● **Exercise goal**: Repeat every line of the listing below, from the line containing "Click the green search go arrow" through the end of the listing, and leave the pictures out of your answer.

═══

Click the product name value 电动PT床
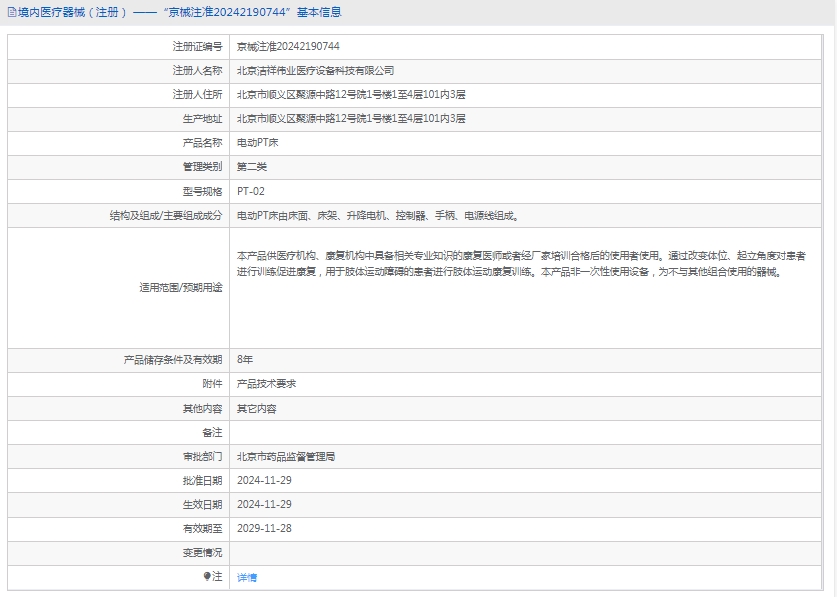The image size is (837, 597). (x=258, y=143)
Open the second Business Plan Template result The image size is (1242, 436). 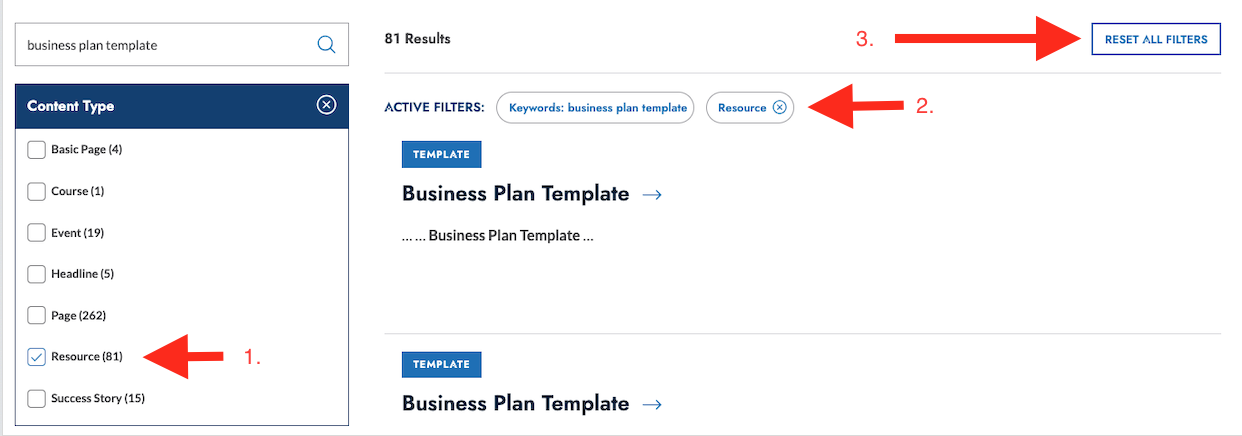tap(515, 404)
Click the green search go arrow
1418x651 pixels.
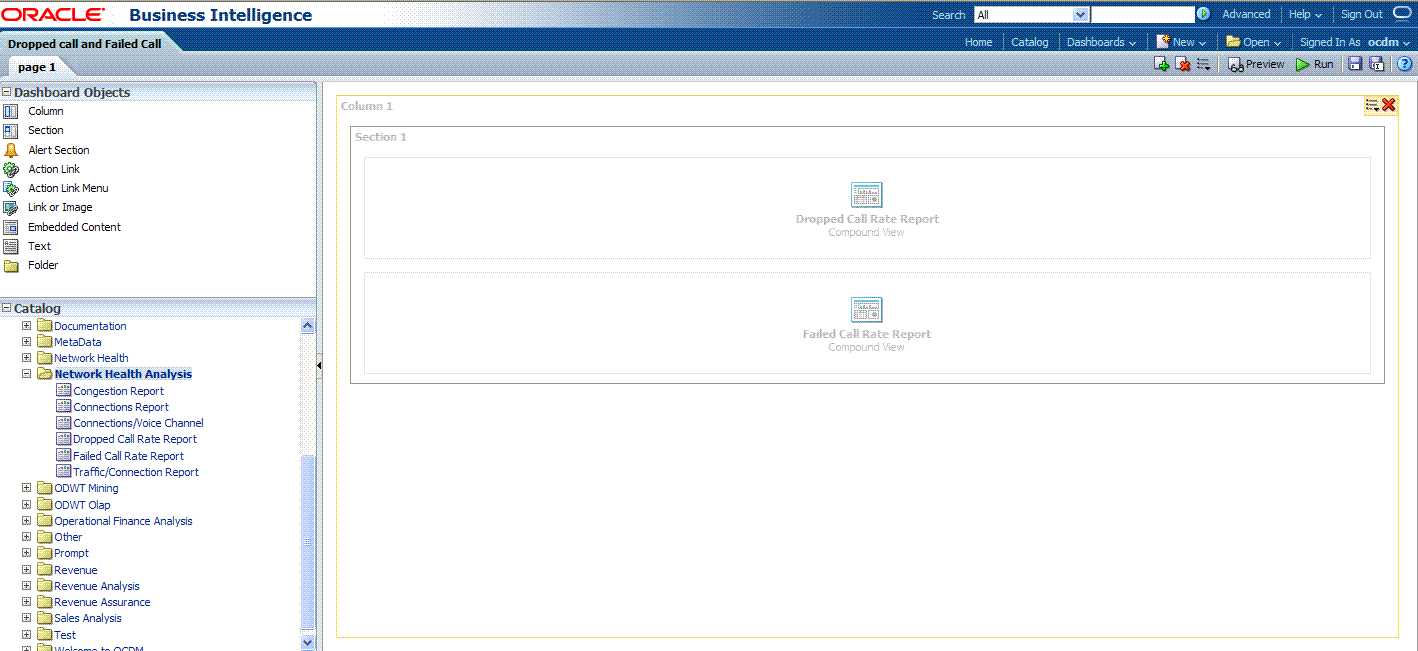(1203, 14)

═══

● **The output**:
Click the green search go arrow
1418x651 pixels.
(1203, 14)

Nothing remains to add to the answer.